Where would we be without libraries? These cozy cauldrons of knowledge have long served as refuges for inspiration, education, and creative exploration. St. Pete is home to a couple gorgeous libraries, but today I’m looking at the Mirror Lake Library, the ‘Burg’s own Carnegie landmark.
I gathered most of these details during one of Preserve the ‘Burg’s Historic Walking Tours. If you have even the faintest interest in local history, I highly recommend you sign up for one. But do it soon because these walks sell out.
A 5 year quest to bring a library to St. Pete
The initial quest to bring a library to the ‘Burg began in 1908 — and the pursuit lasted for several years. In 1913, thanks in large part to Annie McCrae, St. Petersburg received a $17,500 grant from the Carnegie Corporation to construct a library. This made the ‘Burg one of the select few cities to receive such a grant.
The city matched the grant and in 1915 the doors to the Mirror Lake gem officially opened.

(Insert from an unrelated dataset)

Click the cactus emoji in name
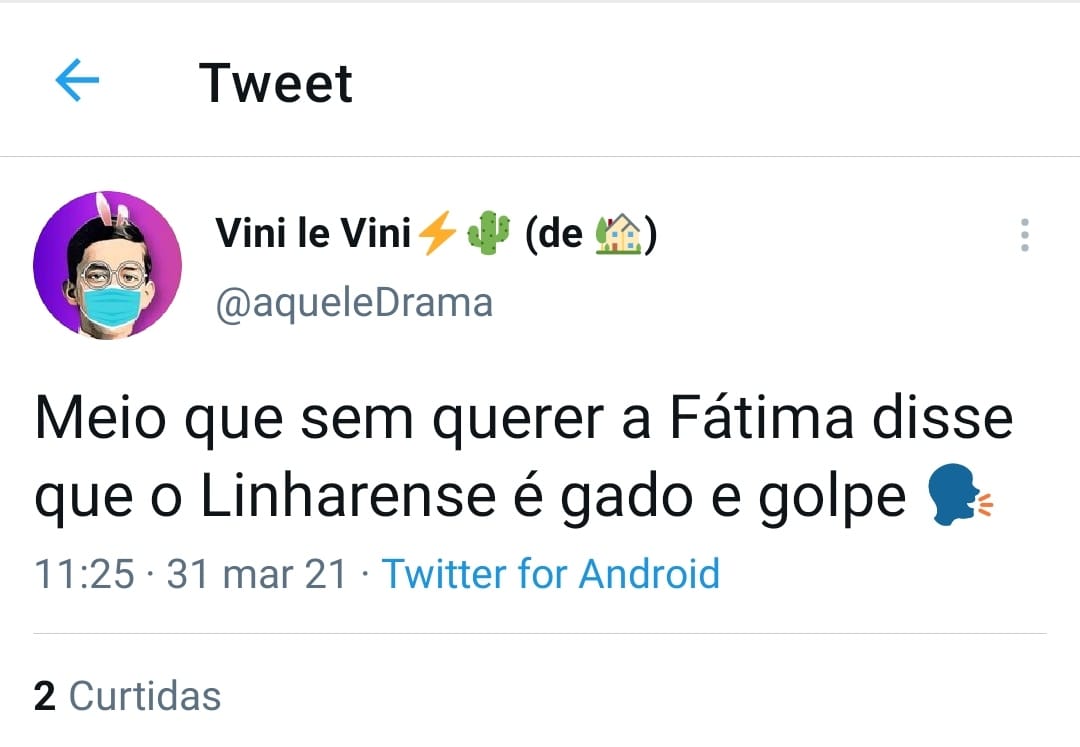The width and height of the screenshot is (1080, 747). point(489,235)
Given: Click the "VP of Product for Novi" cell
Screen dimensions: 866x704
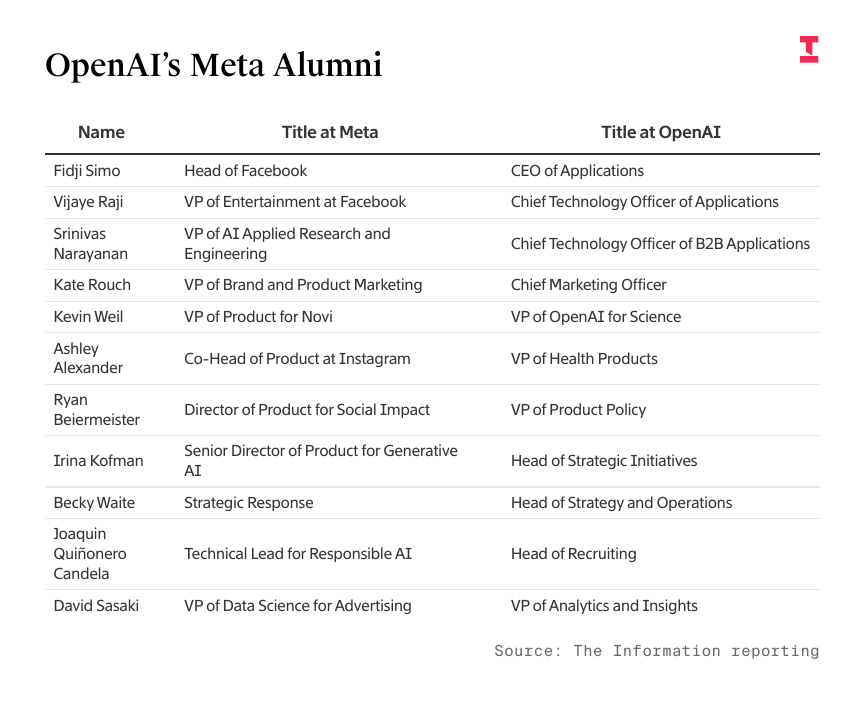Looking at the screenshot, I should [x=258, y=317].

St. Petersburg’s first librarian was Emma Moore Williams, she also happened to be the first English teacher at St. Pete High School. Her assistant, Margaret Jenkins, presided over St. Petersburg’s 4th Street Reading Room. Jenkins brought over 3,000 books from the space, though the facility itself was designed to house more than 16,000 volumes.
On the shoulders of Annie McCrae
In comes Annie McCrae again. She was a fierce advocate for the library, and published stories in the then St. Petersburg Times urging city officials to use tax dollars to fill out the library’s collection.

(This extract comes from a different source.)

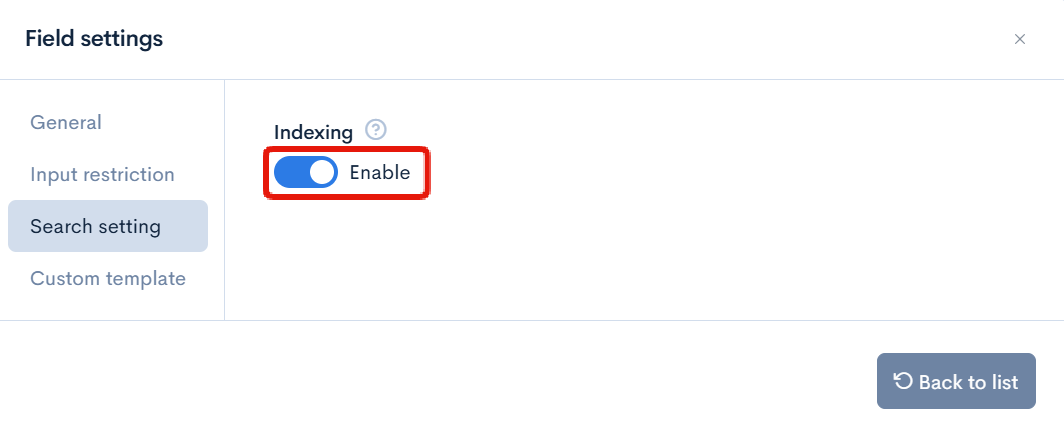Switch to the Input restriction tab
1064x440 pixels.
tap(102, 174)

It was through the determination and passion of these St. Petersburg residents that we all can enjoy this wonderful Beaux-Arts style building today.

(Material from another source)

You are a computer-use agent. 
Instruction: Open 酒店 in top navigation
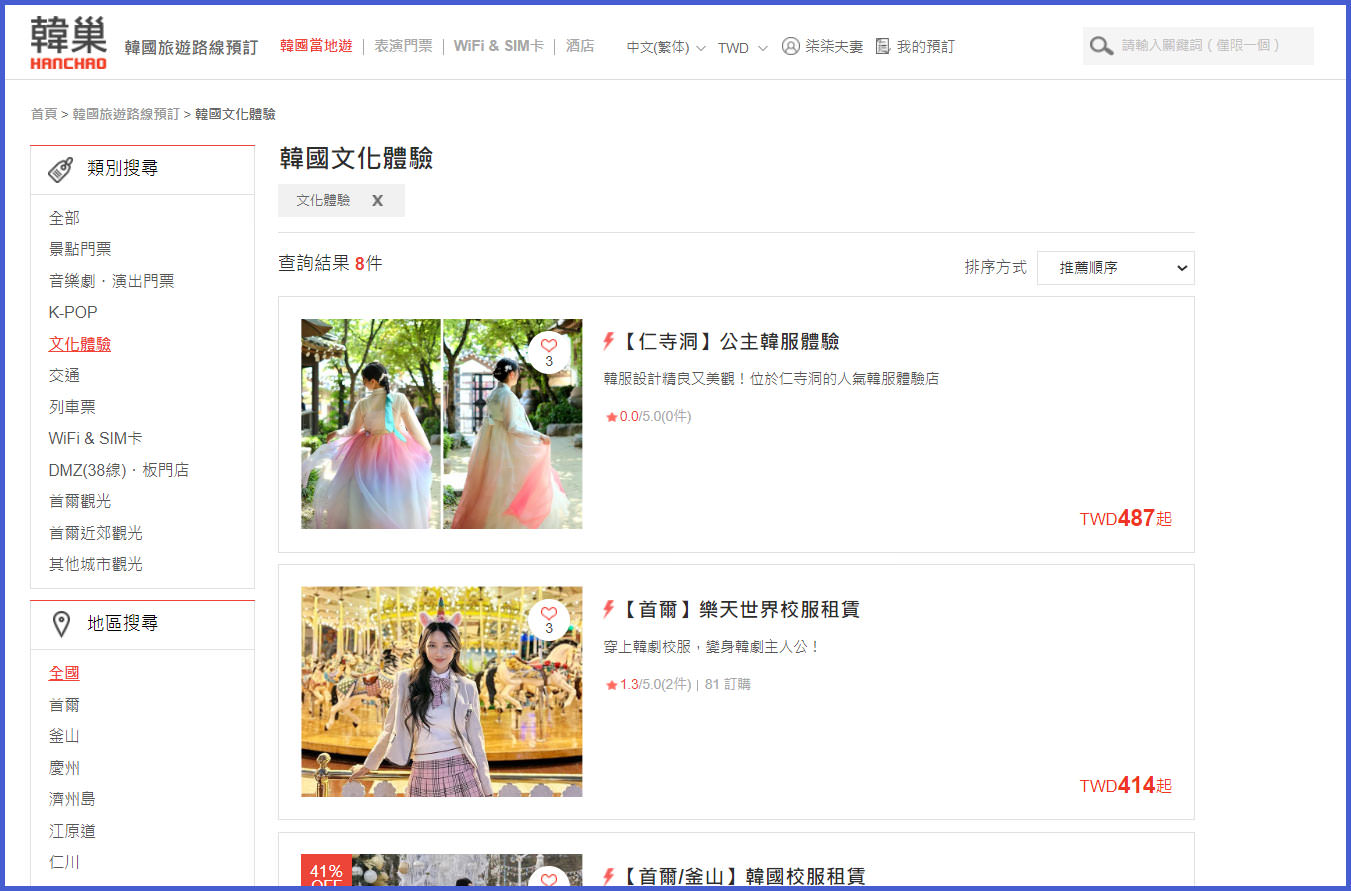tap(579, 46)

By the 1980s the building itself had fallen onto hard times. It was essentially in a state of disrepair. It would take nearly a decade for a full restoration and update to the space to complete. You can still walk into the 1915 wing of the library, which seems trapped in a lovely amber orb.
Restoration works maintains the 1915 wing
The restoration/construction was finished in 1997. The library expanded with an 8,000 square-foot addition designed to flow with the historic exterior and an elevator to make all levels handicap accessible.
It’s not just on my radar. It was added to the National Register of Historic Places in the summer of 1986.
Want to visit the Mirror Lake Library? You can find it at 253 5th Street North.